(WHAT TO PRODUCE):
In the records below, find the line that contains "This screenshot has height=545, width=664.". Retype that line and all the lines after it through the end, leaving out the pictures.

[Dataset entries]
▽
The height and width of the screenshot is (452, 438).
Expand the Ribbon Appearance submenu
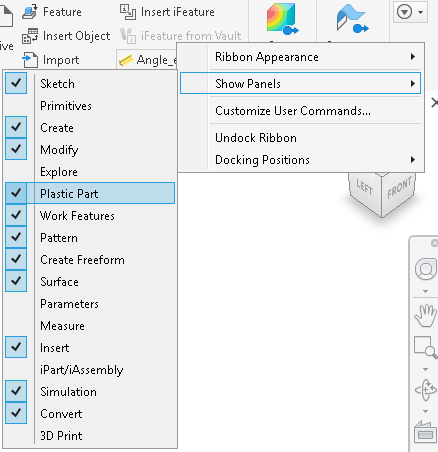(301, 57)
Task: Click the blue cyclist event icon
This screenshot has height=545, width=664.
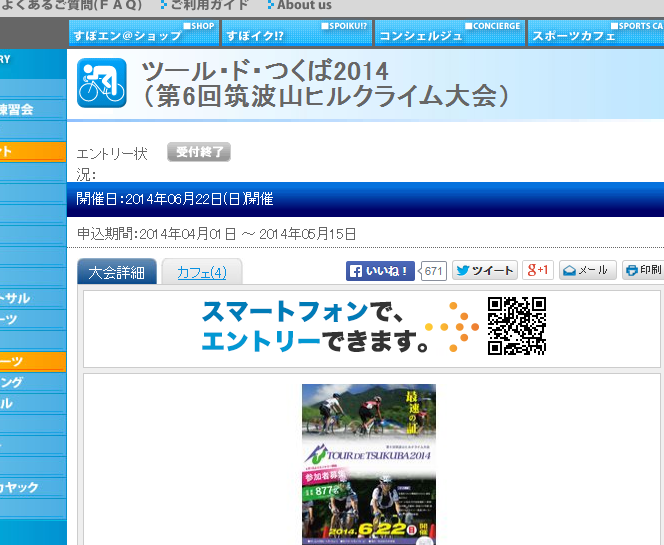Action: [x=102, y=83]
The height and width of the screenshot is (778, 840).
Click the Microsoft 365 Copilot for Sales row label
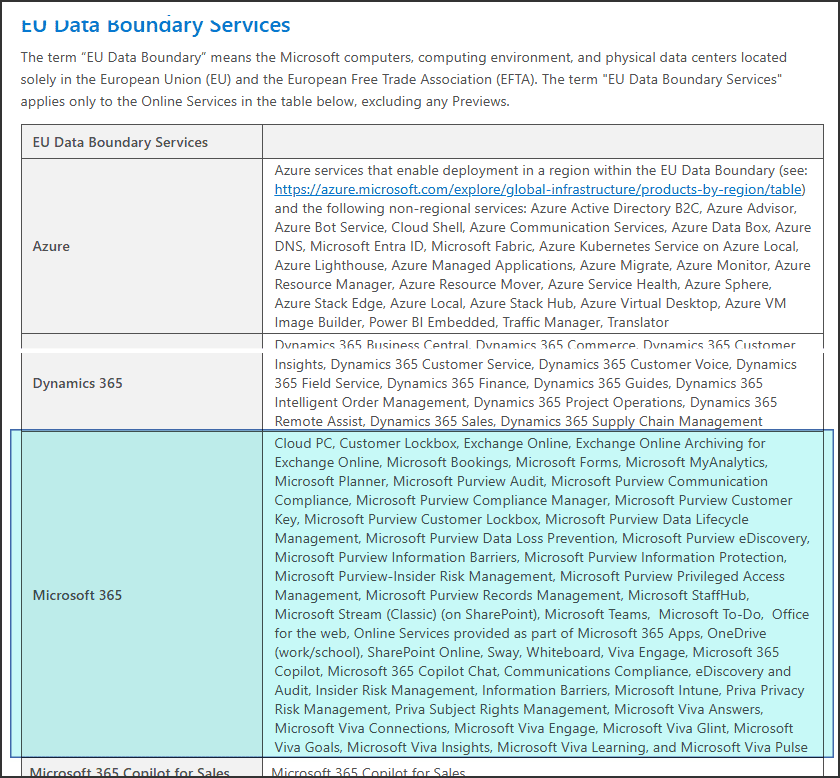coord(130,771)
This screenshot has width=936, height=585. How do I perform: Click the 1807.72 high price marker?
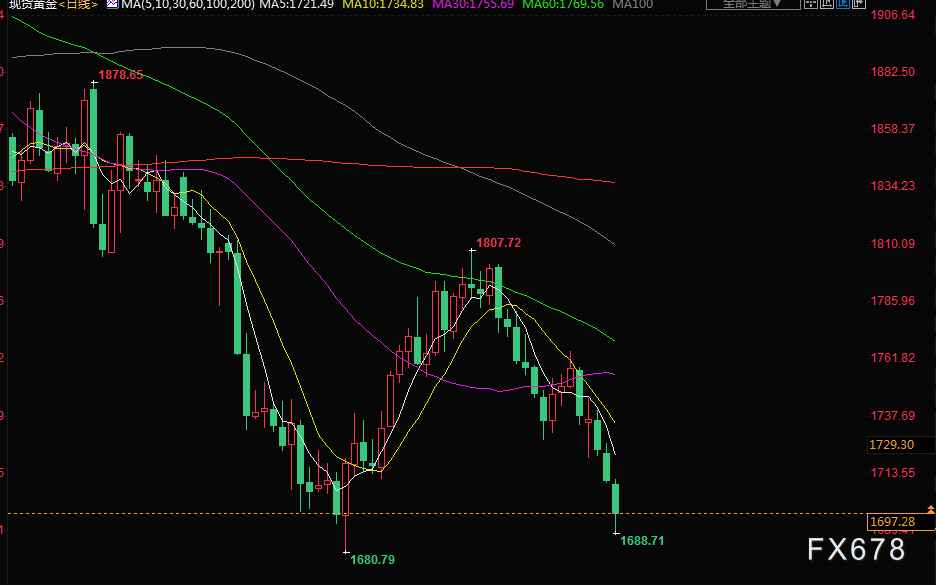(x=498, y=242)
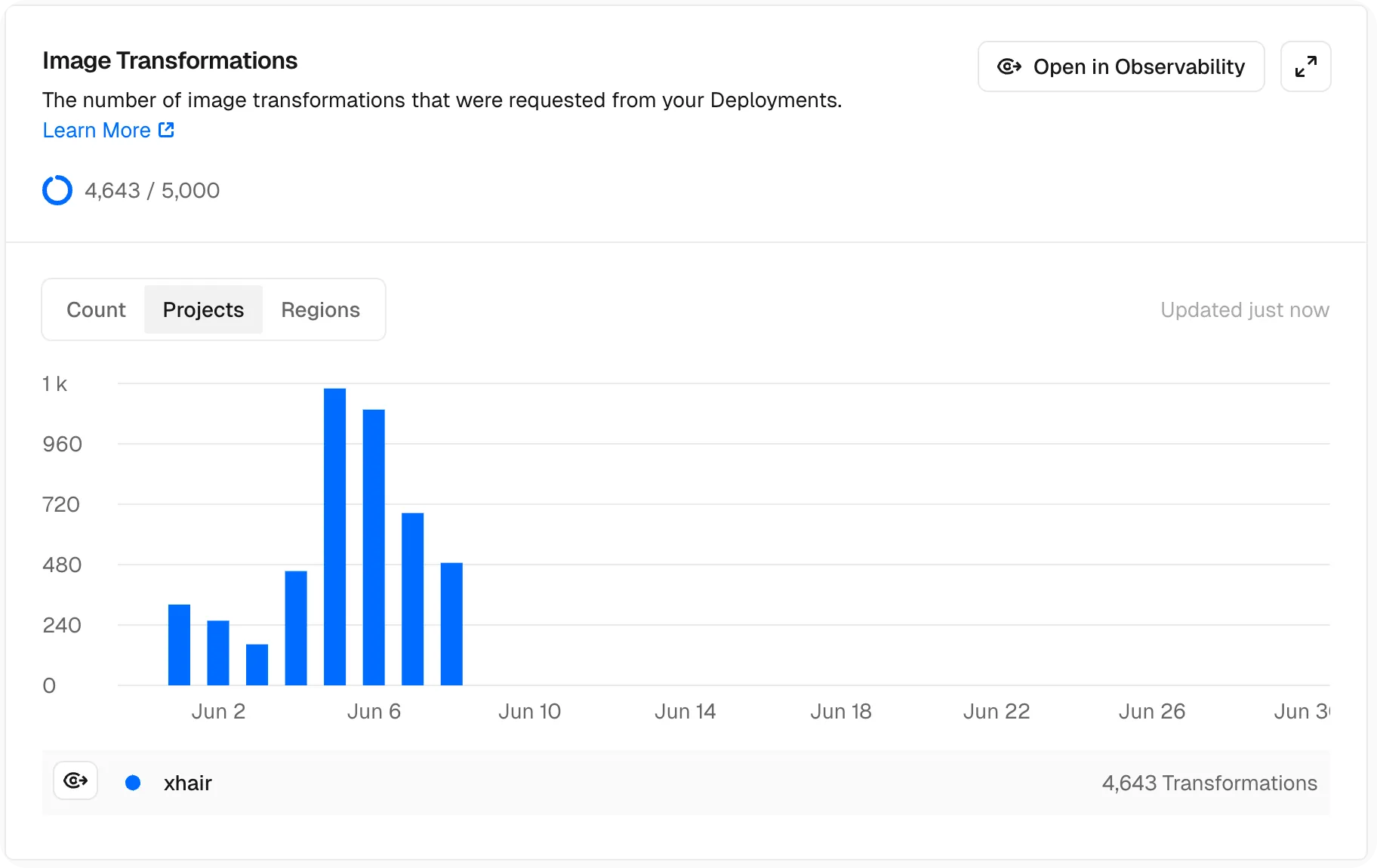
△
(ANSWER FOR THIS EXERCISE):
This screenshot has height=545, width=664.
Action: [x=102, y=83]
The height and width of the screenshot is (778, 840).
Click the Microsoft 365 Copilot for Sales row label
coord(130,771)
This screenshot has width=936, height=585. How do I perform: Click the 1807.72 high price marker?
(x=498, y=242)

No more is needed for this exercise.